The total lipid content of the adh1 mutant was dramatically impacted when compared to the control. As a result, we investigated the impact of adh1 deletion on the transcriptional level of key genes for fatty acid biosynthesis at 48 h, when ethanol production was high in the control group. To better understand fatty acid biosynthesis, we selected and studied the key genes that play a pivotal role in the various reactions of lipid accumulation in oleaginous microbes. Citrate lyase (acl), acetyl-CoA carboxylase (accA), fatty acid synthase (fasB), glucose-6-phosphate dehydrogenase (g6pdhA), and 6-phosphogluconate dehydrogenase (6pgdhA) were studied because they are key enzymes in the fatty acid synthesis pathway and they catalyze rate-limiting events for de novo fatty acid biosynthesis [22,31,32,33,34,35]. The transcriptional levels of fasB, accA, acl, g6pdhA, and 6pgdhA gene were slightly downregulated by the margin of 18%, 25%, 19%, 14%, and 17% respectively in the mutant as compared to wildtype (Figure 3). Given the considerable drop in lipid quantity in the mutants, we can predict that the deletion of the alcohol dehydrogenase could reduce all of the precursors required for the lipid production pathway. However, additional research is required to test this idea and fully comprehend the ethanol process in lipid accumulation in the oleaginous fungus M. circinelloides.

Figure 3

Lipid biosynthesis key genes expression in adh1 knockout strain. RT-qPCR was used to determine relative mRNA levels of fatty acid synthase (fas); acetyl-CoA carboxylase (acc); ATP: citrate lyase (acl); glucose-6-phosphate dehydrogenase (g6pdh); 6-phosphogluconate dehydrogenase (6pgdh) at 48 h of fermentation time. The values are the means of three biological replicates and asterisks indicate significant differences: * p < 0.05, ** p < 0.01, *** p < 0.001.

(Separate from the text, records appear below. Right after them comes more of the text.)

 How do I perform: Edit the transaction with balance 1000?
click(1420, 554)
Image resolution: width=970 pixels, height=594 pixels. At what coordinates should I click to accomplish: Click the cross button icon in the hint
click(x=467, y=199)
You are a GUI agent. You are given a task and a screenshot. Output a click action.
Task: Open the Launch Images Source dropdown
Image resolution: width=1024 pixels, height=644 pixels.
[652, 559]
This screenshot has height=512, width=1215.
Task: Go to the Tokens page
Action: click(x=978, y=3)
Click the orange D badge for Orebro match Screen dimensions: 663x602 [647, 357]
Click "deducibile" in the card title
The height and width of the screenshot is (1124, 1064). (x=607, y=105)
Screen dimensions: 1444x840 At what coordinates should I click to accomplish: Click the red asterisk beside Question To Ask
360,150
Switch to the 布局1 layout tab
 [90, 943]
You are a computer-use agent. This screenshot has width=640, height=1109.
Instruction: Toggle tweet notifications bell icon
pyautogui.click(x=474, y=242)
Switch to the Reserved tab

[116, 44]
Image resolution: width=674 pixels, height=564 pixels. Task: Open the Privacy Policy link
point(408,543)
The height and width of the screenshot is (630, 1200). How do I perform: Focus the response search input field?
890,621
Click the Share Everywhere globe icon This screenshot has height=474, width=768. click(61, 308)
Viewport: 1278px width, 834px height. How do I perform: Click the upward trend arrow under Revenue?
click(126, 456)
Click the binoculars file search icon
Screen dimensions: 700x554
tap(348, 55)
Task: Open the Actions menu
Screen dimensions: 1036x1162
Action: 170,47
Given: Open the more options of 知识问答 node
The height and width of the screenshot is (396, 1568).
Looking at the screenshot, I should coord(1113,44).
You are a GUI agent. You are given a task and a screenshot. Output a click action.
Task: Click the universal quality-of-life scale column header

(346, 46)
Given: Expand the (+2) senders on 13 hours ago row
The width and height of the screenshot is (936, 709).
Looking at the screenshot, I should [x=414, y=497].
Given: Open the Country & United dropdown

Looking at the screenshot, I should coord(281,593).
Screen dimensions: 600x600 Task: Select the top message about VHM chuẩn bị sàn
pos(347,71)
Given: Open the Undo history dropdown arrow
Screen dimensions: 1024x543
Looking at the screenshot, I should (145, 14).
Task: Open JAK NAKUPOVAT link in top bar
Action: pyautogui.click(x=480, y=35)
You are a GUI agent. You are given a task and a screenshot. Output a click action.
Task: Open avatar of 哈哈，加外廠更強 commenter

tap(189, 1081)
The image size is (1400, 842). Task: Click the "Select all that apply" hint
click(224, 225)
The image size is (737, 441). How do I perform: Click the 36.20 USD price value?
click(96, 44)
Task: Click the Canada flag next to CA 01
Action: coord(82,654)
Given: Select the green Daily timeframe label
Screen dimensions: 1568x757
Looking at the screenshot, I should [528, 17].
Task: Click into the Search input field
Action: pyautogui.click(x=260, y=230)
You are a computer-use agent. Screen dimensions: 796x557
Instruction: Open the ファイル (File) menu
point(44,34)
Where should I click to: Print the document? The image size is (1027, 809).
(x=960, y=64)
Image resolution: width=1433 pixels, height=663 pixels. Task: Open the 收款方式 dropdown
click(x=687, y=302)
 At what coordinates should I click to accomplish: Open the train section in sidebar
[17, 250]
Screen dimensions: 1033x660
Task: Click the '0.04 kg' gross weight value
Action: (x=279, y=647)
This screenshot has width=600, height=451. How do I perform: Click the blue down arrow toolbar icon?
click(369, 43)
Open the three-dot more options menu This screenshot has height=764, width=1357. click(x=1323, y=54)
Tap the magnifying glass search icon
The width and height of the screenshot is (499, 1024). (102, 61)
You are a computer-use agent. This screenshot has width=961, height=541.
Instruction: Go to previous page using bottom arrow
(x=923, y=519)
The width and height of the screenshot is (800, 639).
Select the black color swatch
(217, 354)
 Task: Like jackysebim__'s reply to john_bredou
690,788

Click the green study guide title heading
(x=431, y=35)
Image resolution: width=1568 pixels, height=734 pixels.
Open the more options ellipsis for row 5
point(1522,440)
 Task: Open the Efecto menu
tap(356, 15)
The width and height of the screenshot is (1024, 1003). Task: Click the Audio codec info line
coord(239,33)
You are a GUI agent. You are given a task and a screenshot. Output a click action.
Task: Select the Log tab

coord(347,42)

M. circinelloides produces γ-linolenic acid (GLA, C18:3 n-6; cis 6, 9, 12-octadecatrienoic acid), a nutritionally significant polyunsaturated fatty acid (PUFA) with favorable benefits on human and animal health. Researchers are attempting to uncover new sources of omega-3 fatty acids by developing modified lipid-producing microorganisms in order to meet the growing demand for these acids. There are many metabolic pathways involved, hence it is hard to regulate just one or two genes to promote maximum lipid accumulation. To obtain insights into the molecular mechanism of lipid accumulation, a rigorous examination of lipid metabolism is essential. By investing in the lipid accumulation mechanism, researchers can not only boost total lipid yields by promising M. circinelloides WJ11, but also expand the basic knowledge of lipid accumulation in oleaginous microbes.

4. Conclusions

In this study, we tried to investigate the ADH1 gene of M. circinelloides which produces ethanol under aerobic conditions. Assuming that inhibition of ethanol production may be linked to high lipid production, we have conducted a study to knock out the gene responsible for ethanol production in M. circinelloides WJ11 by using the homologous recombination method. From the fermentation analysis of the knockout strain, it was found that the mutant strain produces low lipid and fatty acid content as compared to the wild-type control. We also observed the restoration of lipid and fatty acid synthesis in the mutant strain when the fermentation media was supplemented with ethanol, suggesting the importance of ethanol in the overall growth of M. circinelloides.